Le fer est le métal le plus abondant sur Terre, après l'aluminium ; c’est aussi le plus utilisé par les sociétés humaines, notamment sous forme d’aciers ou d’alliages. De par ses propriétés physico-chimiques qui découlent de ses états électroniques divers, l’élément fer connait un renouveau dans de nouvelles applications dans les domaines de l’énergie, des nanotechnologies et de la santé. Cet article évoque la synthèse organométallique utilisant le fer.

 

1. Synthèse organique et chimie verte

La synthèse organique est un élément « charnière » de la chimie car elle fournit des composés pour l’industrie pharmaceutique, l’optoélectronique, l’industrie des plastiques ou encore l’agriculture.

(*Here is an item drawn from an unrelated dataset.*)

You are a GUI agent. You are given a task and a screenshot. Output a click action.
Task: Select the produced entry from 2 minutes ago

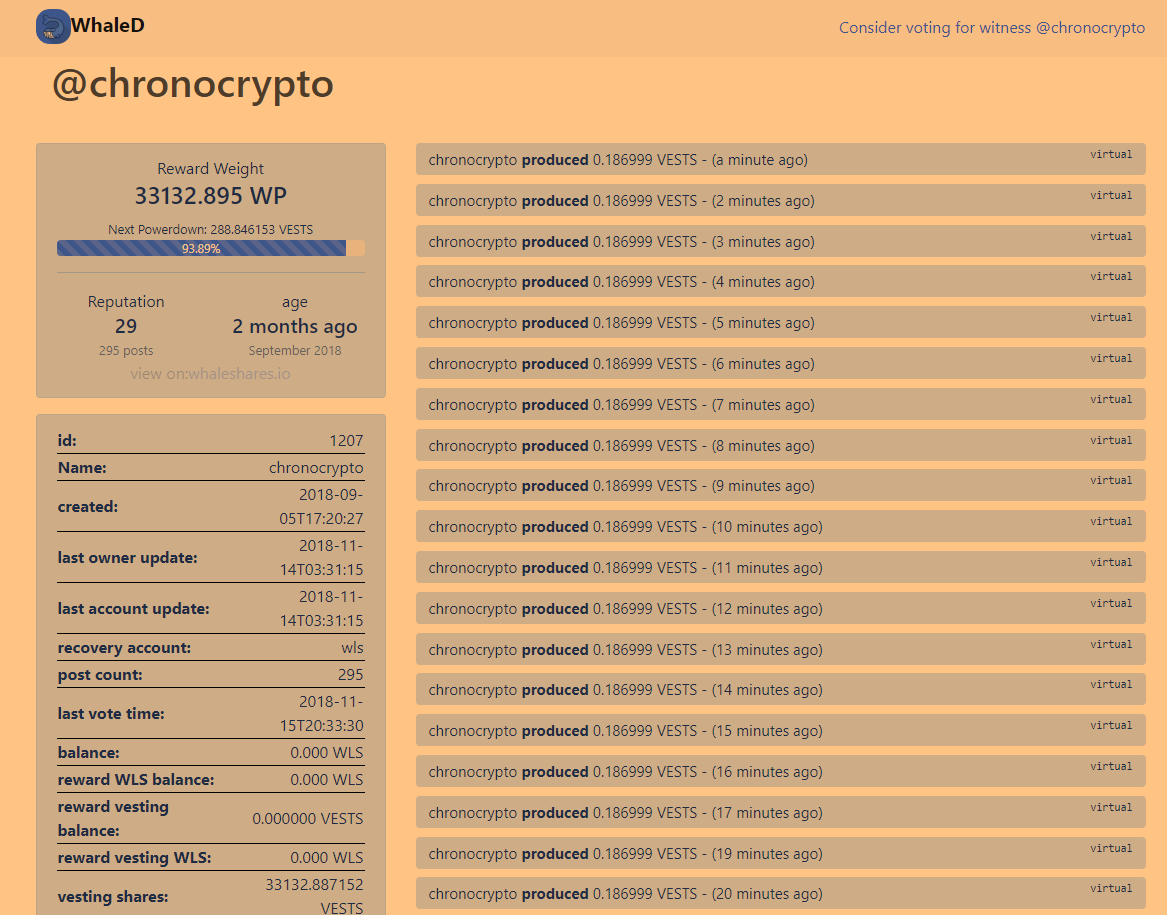[780, 200]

On peut décrire de façon imagée la synthèse d’une molécule comme l’agencement des groupes d’atomes les uns avec les autres, à la manière d’un jeu de construction type Lego® dans lequel il s’agit d’empiler des briques. La stratégie de synthèse consiste à déterminer les réactions qui permettent de lier les différentes « briques » les unes aux autres et l’ordre dans lequel réaliser ces réactions.

Depuis la fin des années 90, les principes de la chimie verte incitent les chimistes à envisager leurs synthèses en ne se focalisant plus seulement sur le rendement des différentes étapes mais en prenant en compte, entre autres, les critères suivants :

  • la faible toxicité des réactifs et des produits, à la fois pour l’être humain et pour l’environnement;
  • la limitation des déchets produits par la synthèse : il vaut mieux essayer de réduire au maximum les déchets produits que d’investir dans le traitement de déchets;
  • l’économie d’atomes;
  • l’utilisation de ressources abondantes et si possible renouvelables;
  • le choix de réactions sélectives;
  • la catalyse : les réactifs catalytiques sont plus efficaces que les réactifs stœchiométriques. Il faut favoriser l'utilisation de réactifs catalytiques les plus sélectifs possibles.

 

L’élément fer est impliquées dans de nombreux types de réaction; cet article propose d'illustrer des réactions catalysées par le fer utilisant ses propriétés d’oxydoréduction (couplages organométalliques) et d'autres utilisant son acidité de Lewis (hétérocyclisations).

 

2. Couplages organométalliques utilisant le fer

 

a) Rappel sur les couplages organométalliques

Les couplages croisés métallo-catalysés, développés dans les années 1980, sont des réactions incontournables de la chimie organométallique, mettant en jeu la création d’une liaison C-C et l’utilisation d’un catalyseur à base de palladium ou de nickel. On peut les schématiser par le bilan suivant:

 

Ils sont notamment utilisés dans l’industrie chimique : par exemple, la synthèse du fongicide appelé BOSCALID, commercialisé par BASF, utilise l’un de ces couplages.

 

Les travaux de Heck, Negishi et Suzuki dans le domaine des couplages croisés métallo-catalysés à base de palladium ont été récompensés par le prix Nobel de Chimie en 2010.

 

b) Nécessité d'une alternative

L’inconvénient majeur des couplages métallo-catalysés repose sur l’utilisation de métaux chers (palladium, nickel) et éventuellement peu abondants (palladium). La raréfaction des ressources de palladium dans le futur et la toxicité du nickel conduisent à chercher une alternative : le fer, bien moins cher, pourrait-il en constituer une ?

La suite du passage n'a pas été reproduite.